Thursday morning gave investors some renewed confidence in the staying power of the stock market. Initially, major benchmarks dropped as market participants feared the rising numbers of COVID-19 cases in the U.S., as well as other hard-hit areas like Brazil, Russia, and India. Yet indexes quickly rebounded, setting aside worries about 1.48 million new claims for unemployment benefits and instead hoping for a quicker recovery regardless of the status of the coronavirus pandemic. Just before 10:30 a.m. EDT, the Dow Jones Industrial Average (DJINDICES:^DJI) was up 129 points to 25,575. The S&P 500 (SNPINDEX:^SPX) rose 9 points to 3,059, and the Nasdaq Composite (NASDAQINDEX:^COMP) picked up 30 points to 9,939.
We're mostly in the lull between earnings seasons, but some companies are still sharing their most recent results. Rite Aid (NYSE:RAD) has faced challenges from pandemic-related closures, but its results still made shareholders happier. The same wasn't true for homebuilder KB Home (NYSE:KBH), whose results raised some questions about the health of the housing market.
A clean bill of health for Rite Aid
Shares of Rite Aid jumped 22% Thursday morning following the release of its fiscal first-quarter financial report. Some of the numbers were ugly, but they still pointed to solid future prospects for the drugstore chain.
Rite Aid lost $2 million during the quarter on an adjusted basis, working out to $0.04 per share. That was considerably narrower than the $7.5 million loss in the year-ago period. The company said that it suffered a $30 million hit to adjusted pre-tax operating earnings due to the COVID-19 outbreak.
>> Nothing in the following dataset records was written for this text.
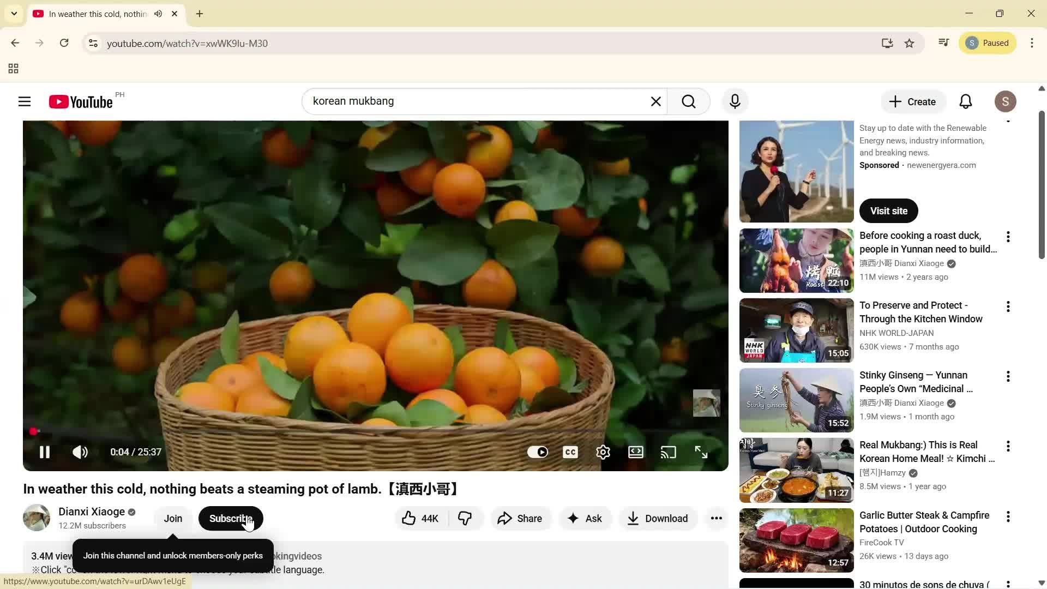The width and height of the screenshot is (1047, 589).
Task: Visit the sponsored newenergyera site
Action: pos(888,211)
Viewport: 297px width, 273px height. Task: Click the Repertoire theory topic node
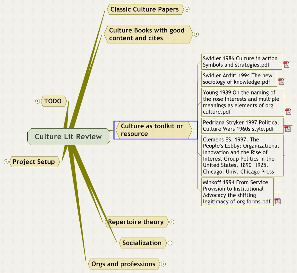(x=136, y=222)
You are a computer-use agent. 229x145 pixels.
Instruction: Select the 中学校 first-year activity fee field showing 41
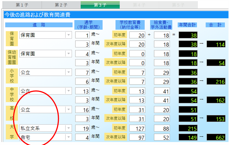[163, 91]
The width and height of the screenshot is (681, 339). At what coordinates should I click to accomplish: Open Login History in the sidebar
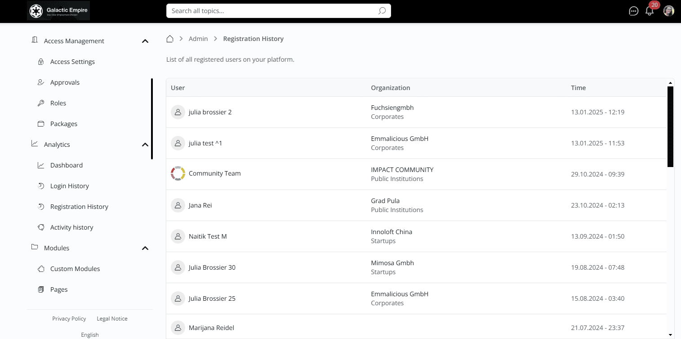point(70,186)
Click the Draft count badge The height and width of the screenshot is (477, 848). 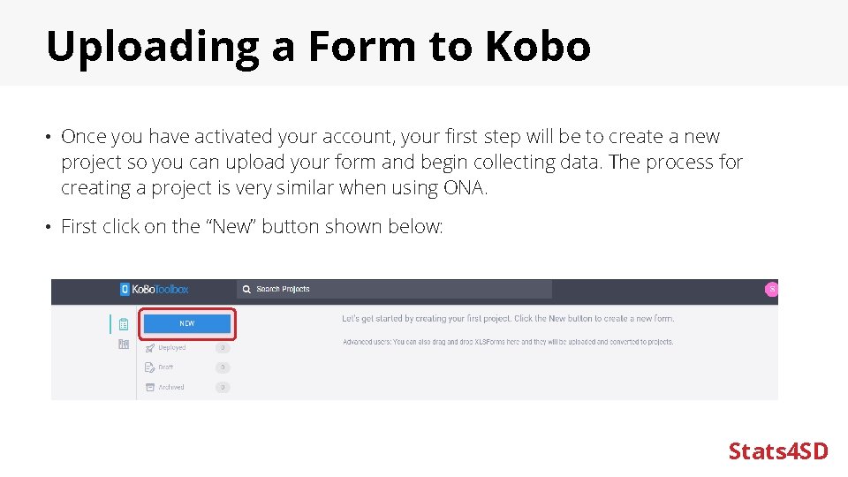(223, 367)
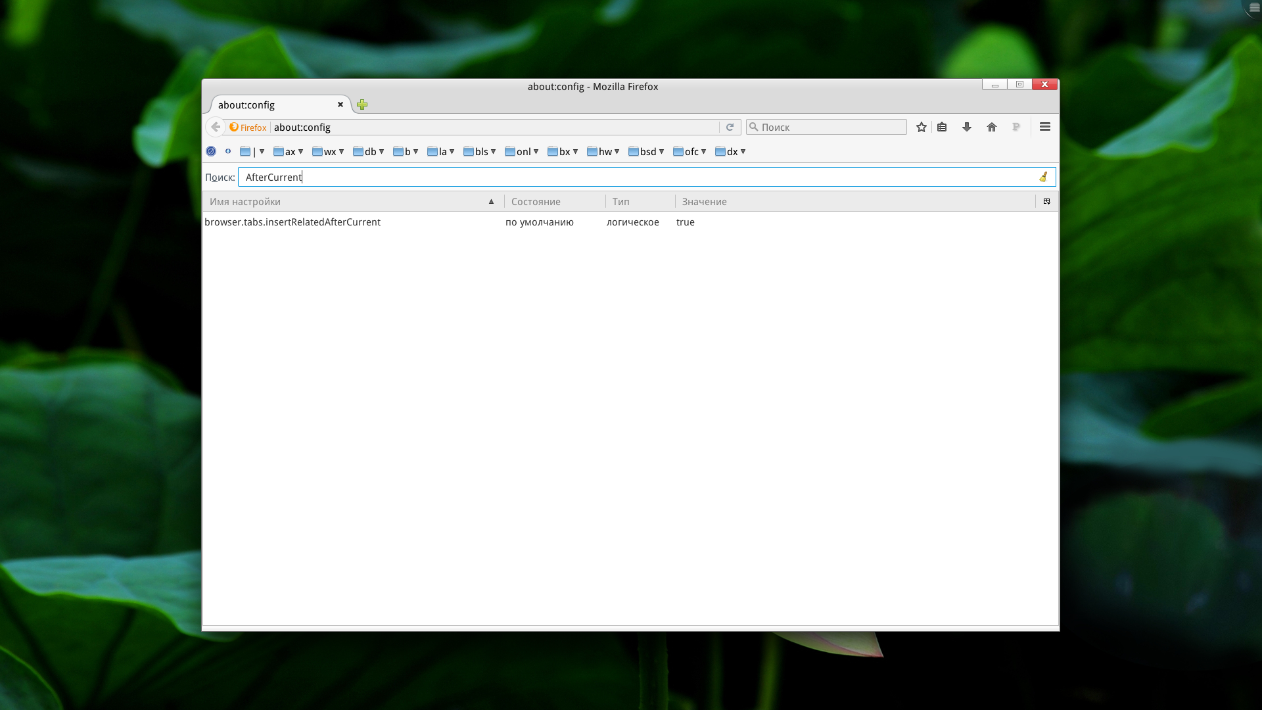
Task: Click the back navigation arrow
Action: click(x=216, y=127)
However, revenue for the period was up 12%, with Rite Aid pointing to growth in both its pharmacy services and retail segments. The retailer benefited from a big rise of more than 250,000 members in its Medicare Part D prescription drug plan, and overall same-store sales were up 6.6% on a 16% increase in front-end comps.
It's still uncertain, though, whether Rite Aid's recent success will last. Before the coronavirus pandemic struck, Rite Aid faced tough questions about where growth would come from. Strong demand for cleaning products, sanitizers, wipes, and paper products all helped the drugstore chain boost sales and market share.
Rite Aid stock has more than doubled from its lows last summer, and it's had success with its turnaround efforts so far. Investors need to see what will happen under more normal circumstances before they can feel entirely comfortable with Rite Aid's future.
KB Home sees orders plunge
Meanwhile, KB Home's stock dropped 13%. The homebuilder's fiscal second-quarter results showed the impact of COVID-19 on the housing market, and investors weren't happy with what they saw.
KB Home reported revenue declines of more than 10% for the three months that ended May 31. The homebuilder delivered just under 2,500 homes, down from more than 2,750 in the year-ago period. Average selling prices were also down by about 1%. However, net income held up well, bolstered by positive results in KB Home's joint venture investments. Earnings of $0.55 per share were actually up from $0.51 per share a year ago.
What really spooked investors was a sharp decline in order activity over recent months. Gross orders fell 4% in March, 59% in April, and 42% in May. KB Home said that activity has improved since shutdown orders and business restrictions have eased, but news of rising COVID-19 case counts could make the homebuilder vulnerable if local governments impose similar restrictions again.
Homebuilder stocks have risen sharply despite downbeat data from the housing market and in construction activity. However, today's drop in KB Home stock shows that investors have limited patience. KB Home will have to demonstrate it can turn things around quickly if it wants to prevent further share-price declines.